Data from recent studies suggest several further effective approaches using medicines may be available for treating alcohol dependence. The combination of an opioid antagonist and a GABA analogue may hinder relapse and promote abstinence. Another opioid antagonist found to be effective has a longer half-life, but the dose and optimal duration of therapy have not yet been established. So far, this compound has been used to treat alcohol dependence only in research settings.
An antiemetic selective serotonin 5-HT3-receptor antagonist has been shown to have a beneﬁcial effect on early-onset alcohol dependence, presumably by modulating dopamine release in dopamine pathways of the midbrain. In early-onset alcoholics, this compound appears to be a promising approach to reduce alcohol use.
New research shows that an antiepileptic thought to have multiple mechanisms of action, including enhanced GABA inhibition, may prove useful in signiﬁcantly reducing drinking days. The researchers suggest that the molecule stops the rewarding effects of alcohol which encourage its abuse, by reducing dopamine release, thus facilitating the action of GABA and inhibiting glutamate function. More generally, the results indicate that a different approach to treating alcohol dependence by using products for each stage of treatment would be useful – such as initiation of abstinence, treatment of withdrawal symptoms and long-term maintenance of abstinence.
The pharmacology of serotonin and its many receptors has been found to contribute to alcohol use in animals. 5-HT1A receptors may be associated with alcohol consumption and the development of tolerance, 5-HT2 receptors have been found to contribute to reward, and 5-HT3 receptors are linked to the development of reinforcement through synaptic projections on the dopamine system in the midbrain. Results of clinical trials using selective serotonin reuptake inhibitors (SSRIs) have been mixed. However, recent research suggests that subtypes of alcoholics may beneﬁt from this form of therapy.

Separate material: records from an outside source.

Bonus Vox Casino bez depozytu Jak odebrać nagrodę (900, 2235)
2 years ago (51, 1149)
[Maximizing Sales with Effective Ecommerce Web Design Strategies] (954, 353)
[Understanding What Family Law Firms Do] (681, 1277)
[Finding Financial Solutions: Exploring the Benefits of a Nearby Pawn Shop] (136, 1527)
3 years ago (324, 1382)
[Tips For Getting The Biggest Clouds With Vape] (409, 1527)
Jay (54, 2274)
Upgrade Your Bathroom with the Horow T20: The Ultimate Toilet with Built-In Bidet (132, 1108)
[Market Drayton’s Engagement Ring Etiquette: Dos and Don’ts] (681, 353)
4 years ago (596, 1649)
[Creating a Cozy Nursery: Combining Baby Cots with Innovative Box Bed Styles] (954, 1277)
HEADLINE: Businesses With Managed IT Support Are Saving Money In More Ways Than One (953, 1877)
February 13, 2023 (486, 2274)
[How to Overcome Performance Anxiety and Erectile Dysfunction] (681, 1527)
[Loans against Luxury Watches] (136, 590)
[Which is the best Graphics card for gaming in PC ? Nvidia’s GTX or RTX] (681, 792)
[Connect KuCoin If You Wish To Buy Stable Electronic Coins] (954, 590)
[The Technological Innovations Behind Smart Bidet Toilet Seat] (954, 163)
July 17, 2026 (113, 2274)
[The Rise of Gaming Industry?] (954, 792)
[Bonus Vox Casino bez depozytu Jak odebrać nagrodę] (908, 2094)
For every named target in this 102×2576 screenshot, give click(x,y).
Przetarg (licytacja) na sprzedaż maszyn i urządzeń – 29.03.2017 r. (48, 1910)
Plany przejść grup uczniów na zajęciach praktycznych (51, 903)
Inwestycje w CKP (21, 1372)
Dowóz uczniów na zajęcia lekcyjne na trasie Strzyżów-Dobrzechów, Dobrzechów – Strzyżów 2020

Given the extent of the involvement of dopamine in motivation, reward, and reinforcement, dopamine antagonists are logical areas for further study. Antipsychotic medication has demonstrated various degrees of usefulness in reducing alcohol consumption or increasing abstinence. To date, the use of these medicines has been limited by their side-effect proﬁles. Dopamine’s importance in the addiction process suggests a need for further studies using dopamine antagonist medications with more modest side effect proﬁles.
There are still unanswered questions about the treatments for alcohol dependence, but research to address them is underway. Outstanding points include the effectiveness of medicines between different patient populations or in combination with other medicines or psychosocial therapy and the optimum dose and length of treatment. The next few years should provide key answers for the treatment of the alcohol dependent patient.